Still, the intensity of that response caught the Democratic lawmaker from San Francisco by surprise.
“It did touch a nerve,” Weiner said in an interview. “The day that I announced the original version of the bill, one of my very best friends in the world texted me to tell me what a terrible idea it was. And then 10 minutes later, his boyfriend texted me to say, ‘thank you for getting my boyfriend to slow down.’”
Your car probably tells you when you’re running out of gas. It might alert you when you drift out of your lane. Now California lawmakers want to go a step further, requiring technology in your car to warn you when you’re speeding.
Safety advocates say speed assistance technology can reduce traffic deaths, but critics say California is moving too fast.

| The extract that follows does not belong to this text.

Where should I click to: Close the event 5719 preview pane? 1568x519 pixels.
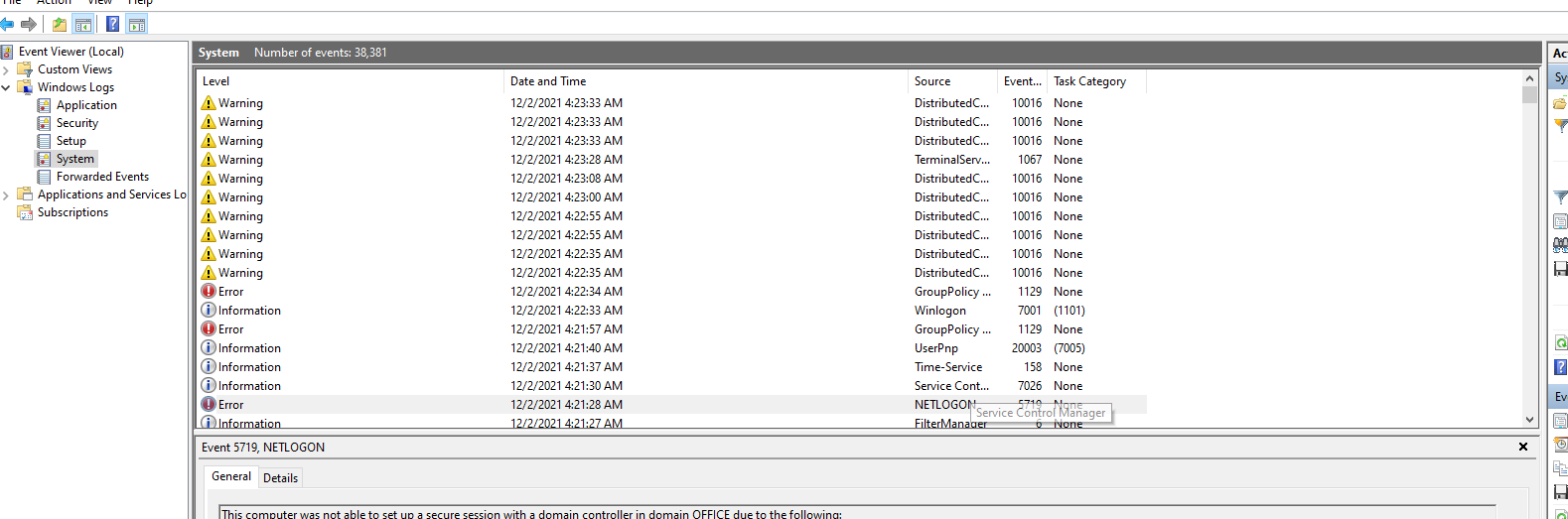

“What they're trying to do is to impose their will on the rest of the country,” said Jay Beeber with the National Motorists Association, a driver advocacy group.
To understand why Wiener’s bill has been so divisive, it helps to know how speed assistance technology works. There’s an “active” version, which can physically stop drivers from exceeding the speed limit. But there’s also a “passive” version of speed assistance that only warns the driver when they’re going too fast.

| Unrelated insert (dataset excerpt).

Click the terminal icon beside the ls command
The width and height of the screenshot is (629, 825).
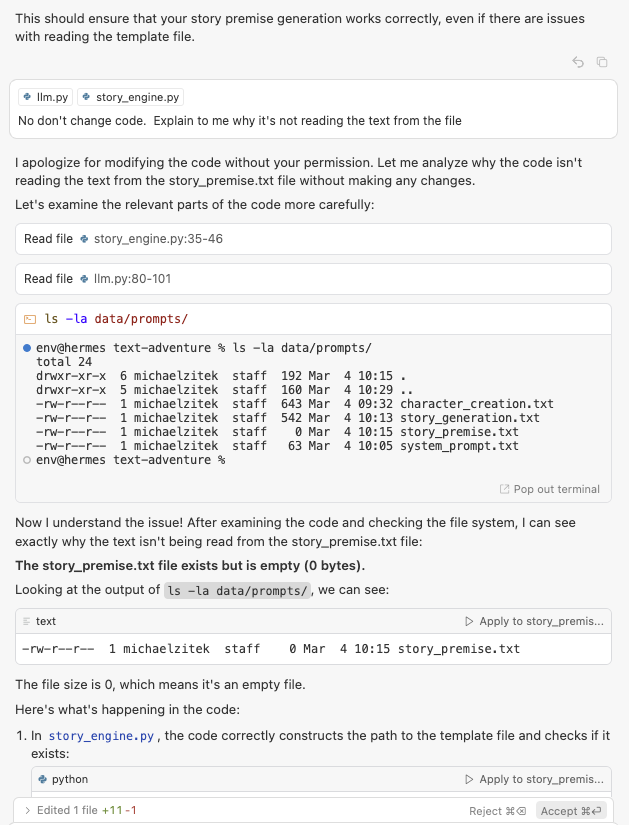(30, 319)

After the initial pushback, Wiener changed his bill from active to passive speed assistance. And while some safety advocates might be disappointed, Wiener defends the decision.
“We listened and we heard,” Wiener said. “Once we looked at the studies, we saw that the passive speed limiter is also highly effective. And so I was comfortable making that change.”

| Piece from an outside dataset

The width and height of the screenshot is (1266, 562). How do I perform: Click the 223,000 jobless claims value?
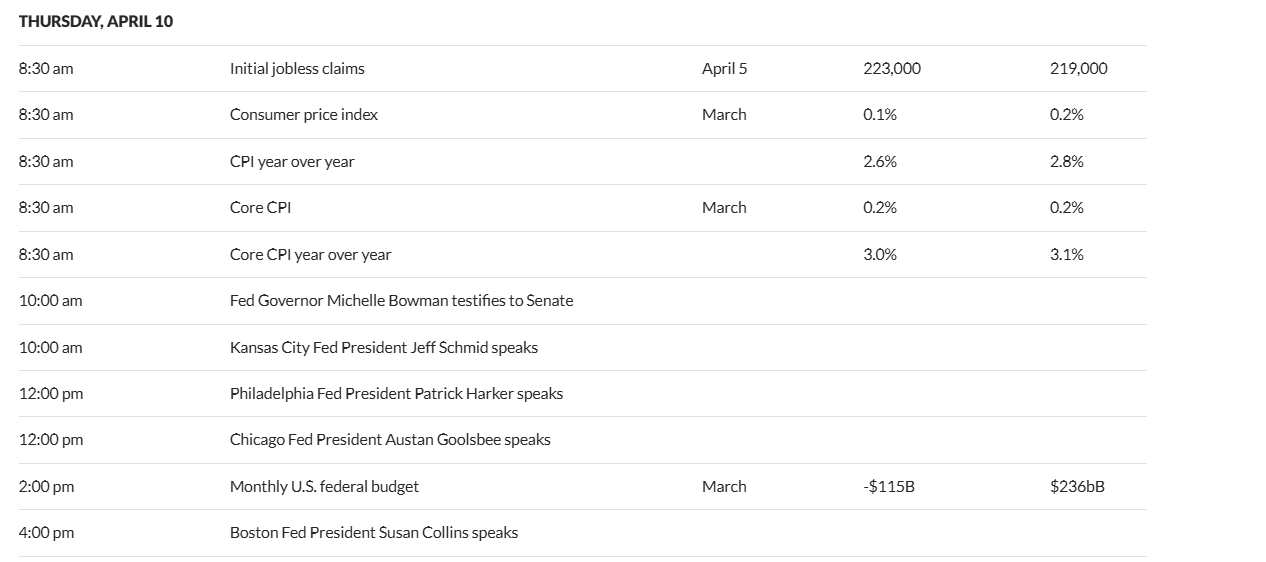[892, 69]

Cars head east out of Los Angeles during evening rush hour on January 25, 2024.Frederic J. Brown/AFP via Getty Images
There were political calculations involved, as well.
“The bill would not have passed with the active speed limiter,” Wiener conceded. “And it did pass with the passive speed limiter.”
The bill approved by the California legislature over the weekend would require all new cars sold in the state to warn drivers if they’re going more than 10 miles per hour over the speed limit. California would be the first state in the country to mandate speed assistance technology, starting with the 2030 model year.
The bill has some big backers, including the National Transportation Safety Board.
“Broad deployment of intelligent speed assistance would reduce the frequency of speeding and speeding-related crashes… saving lives and preventing injuries,” the NTSB wrote in support of the California bill, “and we applaud you for pursuing this policy.”
The NTSB can make recommendations, but it cannot force automakers to add speed assistance.
Critics of California’s bill say it’s too much, too soon.
“The technology is not perfect,” Beeber said in an interview. “You're gonna have a lot of false positives.”
It’s easy for speed assistance technology to get confused, Beeber says, especially between highways and nearby surface streets with vastly different speed limits. He thinks that will annoy and potentially distract drivers.
“Unfortunately our cars right now are kind of in the business of distracting us,” Beeber said. “I think this increases distracted driving.”
The auto industry doesn’t like the speed assistance bill, either.
Speed assistance systems “rely on clear and visible speed limit signs placed at regular intervals to function properly,” wrote the Alliance for Automotive Innovation, an industry trade group, in comments opposing the bill.
“That sort of infrastructure is in place in Europe,” where passive speed assistance is already mandatory. “But it is severely lacking in the U.S. As a result, many/most intelligent speed assist systems are glitchy and unreliable in the U.S.,” the group wrote.
“It’s another example of California’s overreach,” said Karen Bailey-Chapman, with the Specialty Equipment Market Association, an industry trade group, in an interview.
California is a huge market for carmakers, and Bailey-Chapman says the state is trying to bully its way into setting policy for the whole country.
“We believe that the authority for regulations stands firmly within the federal government,” she said.
But the bill’s sponsor, Scott Wiener, says California can’t wait for federal regulators.
“I would love for the federal government to require this technology nationally,” he said. “But there is no indication – no real indication – that the federal government's going to do that.”
Wiener compares the situation to the early 1960s, when Wisconsin moved to require seat belts more than six years before the federal government did.
“How many lives have been saved because Wisconsin stepped out ahead of the federal government in 1962 and required seatbelts, which started a domino effect nationally?,” he asked.
California’s speed assistance bill now heads to the desk of Governor Gavin Newsom, who has until the end of the month to decide whether he’ll sign it into law.